簡易課税で「みなし仕入率」が80%を超えるとき
簡易課税を適用した際に、「みなし仕入率」が80%を超える場合も2割特例を利用しない方がよいでしょう。簡易課税とは、事業者の選択により、売上げにかかる消費税額に「みなし仕入率」を乗じた金額を預り消費税から引いて消費税額を算出できる制度です。
簡易課税を適用する際の、「みなし仕入率」は、業種によって異なります。第1種事業(卸売業)の場合、みなし仕入率は90%です。
卸売業を営む会社(売上700万円、預かり消費税70万円)で、2割特例と簡易課税制度を適用した場合を比較してみましょう。

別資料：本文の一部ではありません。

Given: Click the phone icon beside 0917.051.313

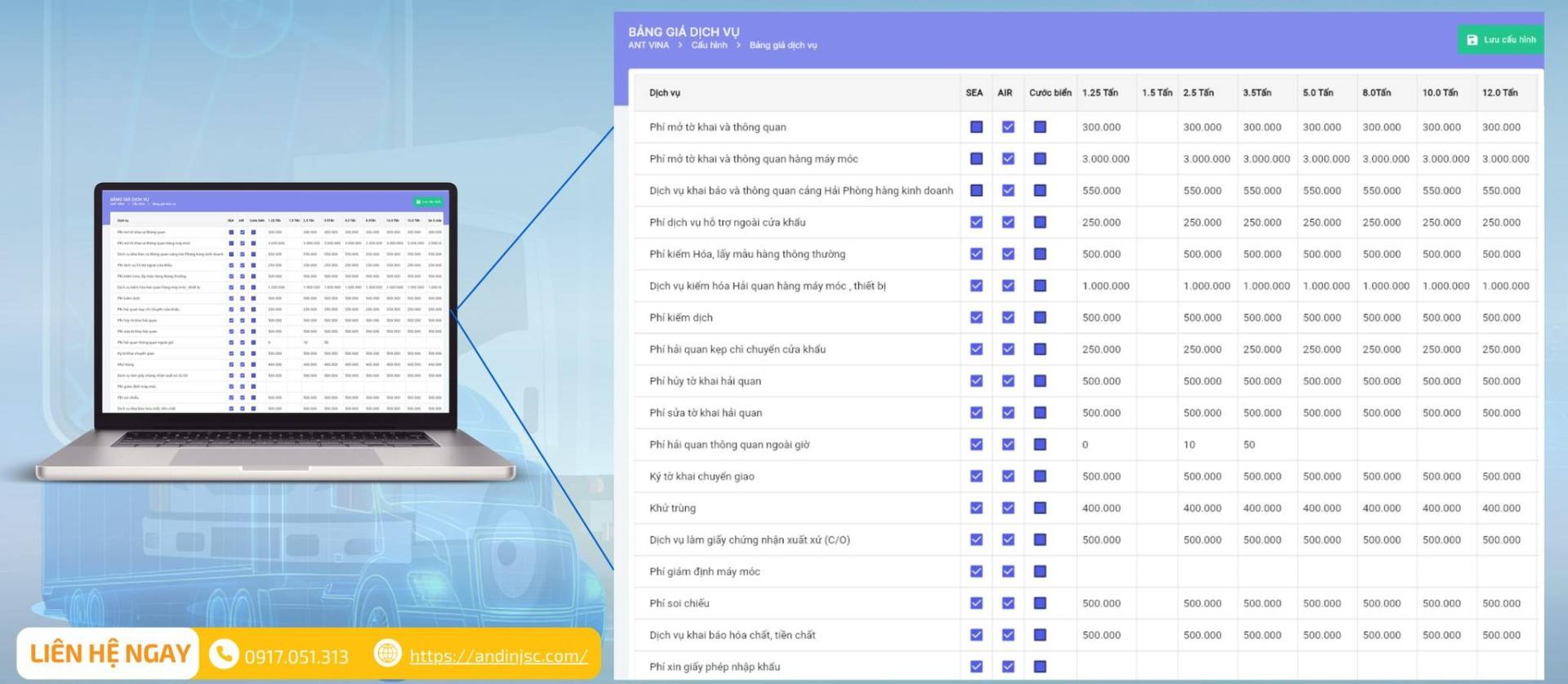Looking at the screenshot, I should point(224,655).
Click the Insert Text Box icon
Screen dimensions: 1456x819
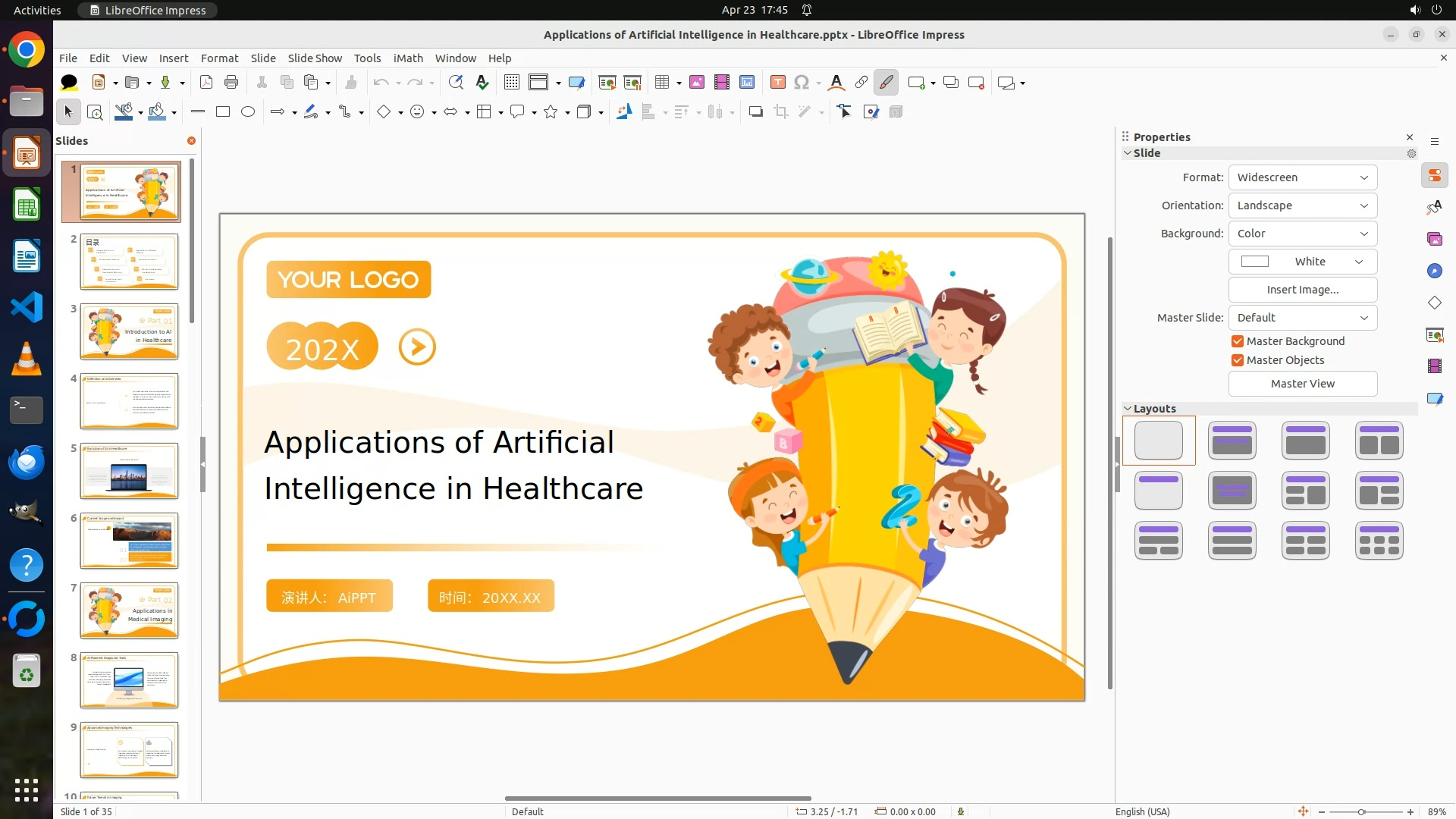777,83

2割特例を利用する場合、納める消費税額は14万円(70万円 - 70万円 × 80%)です。それに対して、簡易課税制度を適用すれば、納める消費税額は7万円(70万円 - 70万円 × みなし仕入率90%)となります。
つまり、今回のケースでは、簡易課税を適用した方が納める消費税額が7万円も少なくすみます。
参考)簡易課税制度とは
2割特例の申請方法
2割特例を適用するにあたって、あらかじめ手続きする必要はありません。消費税の確定申告をする際に、「2割特例の適用を受ける」旨を記載すれば、基本的に特例を適用できます。
なお、簡易課税を適用した方が有利になる可能性がある場合は、あらかじめ簡易課税の手続きが必要です。適用を受けようとする課税期間の初日の前日までに、消費税簡易課税制度選択届を納税地を所轄する税務署長に提出しましょう。
2割特例まとめ
2割特例とは、インボイス制度開始後に仕入税額控除の金額を特別控除税額に軽減できる制度を指します。インボイス制度をきっかけに、免税事業者からインボイス発⾏事業者として課税事業者になった事業者が対象です。
ただし、簡易課税で「みなし仕入率」が80%を超えるときなど、2割特例を利用しない方がよいケースもあります。特例を十分に理解し、2023年10月1日からのインボイス制度開始に備えましょう。